Being the dumbest person in the building means that you experience a lot of pressure from everyone above you. But, you have to realize that the easiest way to get better at something is if you have the examples right in front of your eyes to copy and learn from. It might be a lot of pressure, but pressure makes diamonds!
I kept running into people that looked like the younger me, but “gone wrong”. I once interviewed a young gentleman from South America who had applied for an SRE role at Google. I started the interview with a lowball Linux system administration question, which he answered satisfactorily. After giving the answer he looked at me proudly and said: “Have you ever met anyone aged 26 who knows as much about Linux as I do?” “Yes,” I answered, “everyone in this building.”
He did not make the hiring bar, but he became legendary for asking our lovely receptionist out on a date on the way out of the building.
In the hiring committees we regularly rejected candidates who we felt were probably smart enough, but who had spent too much time being a big fish in small ponds. It is not hard to shine in a dim room and these people had grown complacent and not continued to develop as engineers. I’ll say it again: Pressure makes diamonds, without that pressure you just have some carbon…
The times have really changed a lot. Compared to 40 years ago, there is an abundance of everything you need to get going in the field: Powerful computers are cheap and widely available; there’s the Internet, and, until recently, getting into technology was a surefire way to get a high paying job. Consequently, it appears to me that many people choose a career in tech not because of a passion for the subject matter, but for purely monetary reasons. I do not begrudge anyone that choice though and I totally understand parents who give their children three career options: Doctor, lawyer, software engineer. But I do regularly see that lack of passion and without that passion you do not have the intrinsic motivation to grind and without that grinding it is hard to become good.

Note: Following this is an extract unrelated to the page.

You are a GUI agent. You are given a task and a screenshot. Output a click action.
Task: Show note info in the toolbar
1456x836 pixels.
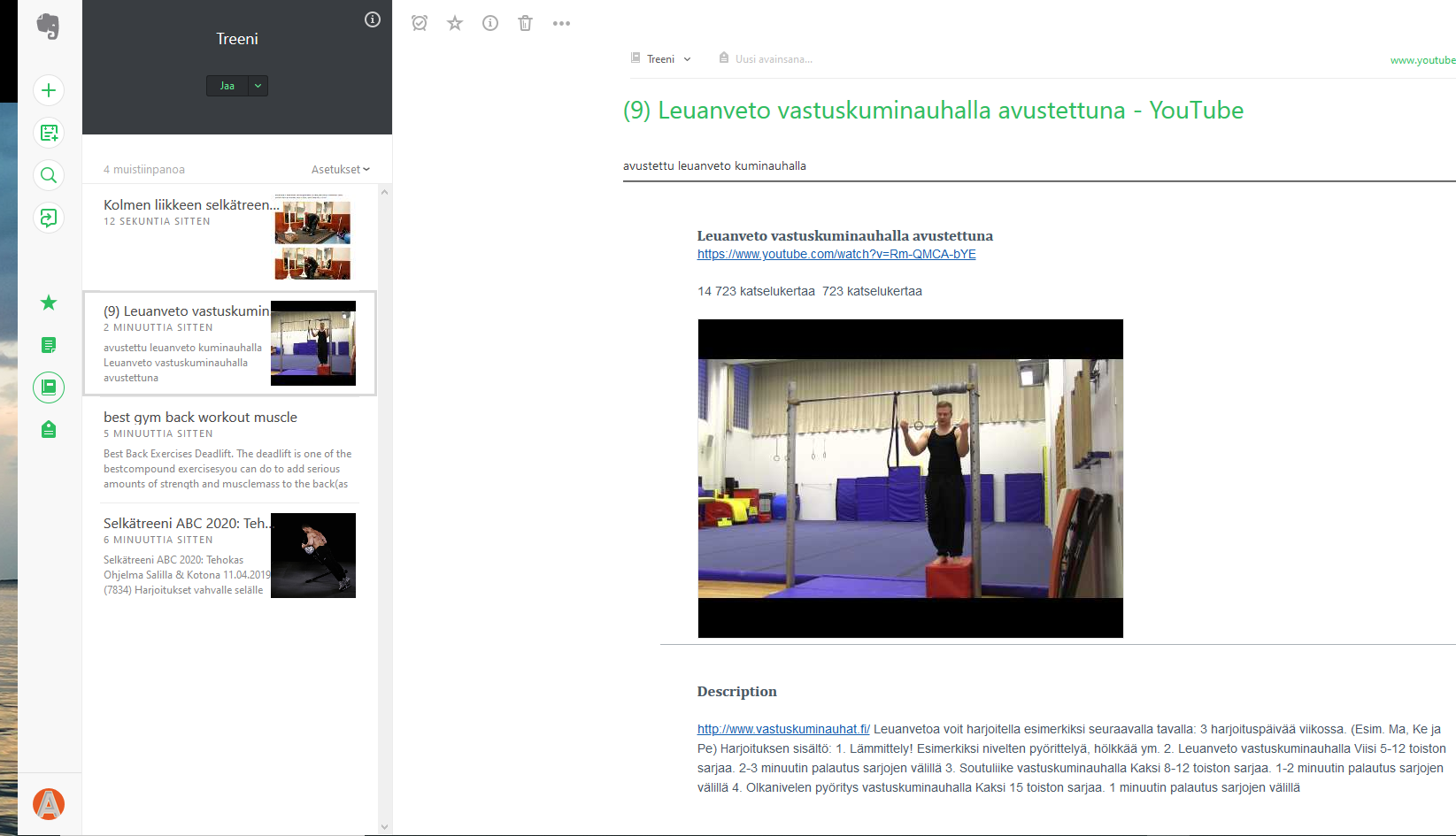(x=490, y=23)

I regularly told people who asked how to land a job at Google that the only people who could do that were the ones who had thoroughly misspent their childhood.

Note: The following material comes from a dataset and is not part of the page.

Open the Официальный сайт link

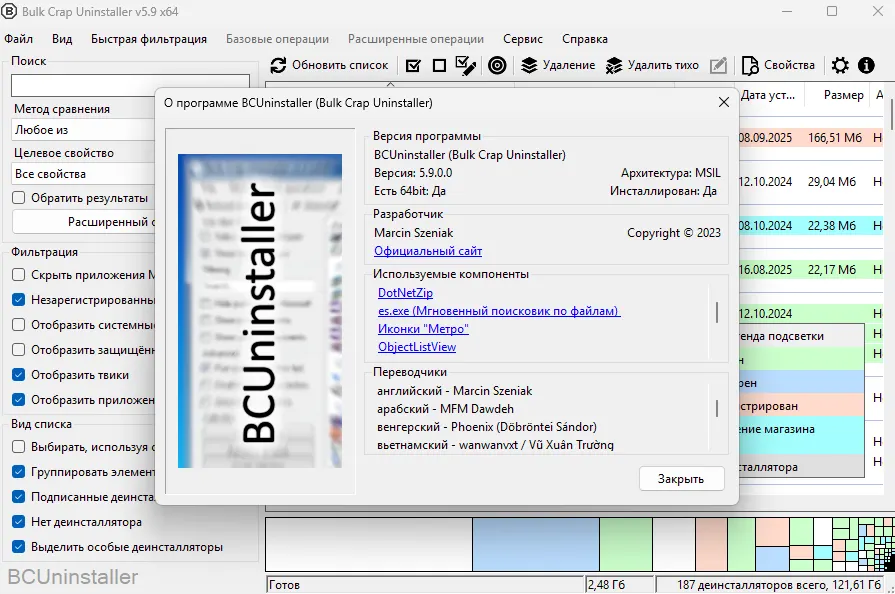(428, 251)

Personally I miss the days of pouring over a book on Z80 assembler and trying to make heads or tails of it. I got into this field because it seemed to me that making the idiot box do something useful was one of the greatest puzzles around and it has never disappointed in that sense. Choosing my employers so that I was always the dumbest person in the building worked extremely well for me. As a strategy for selecting your next gig, I can highly recommend it.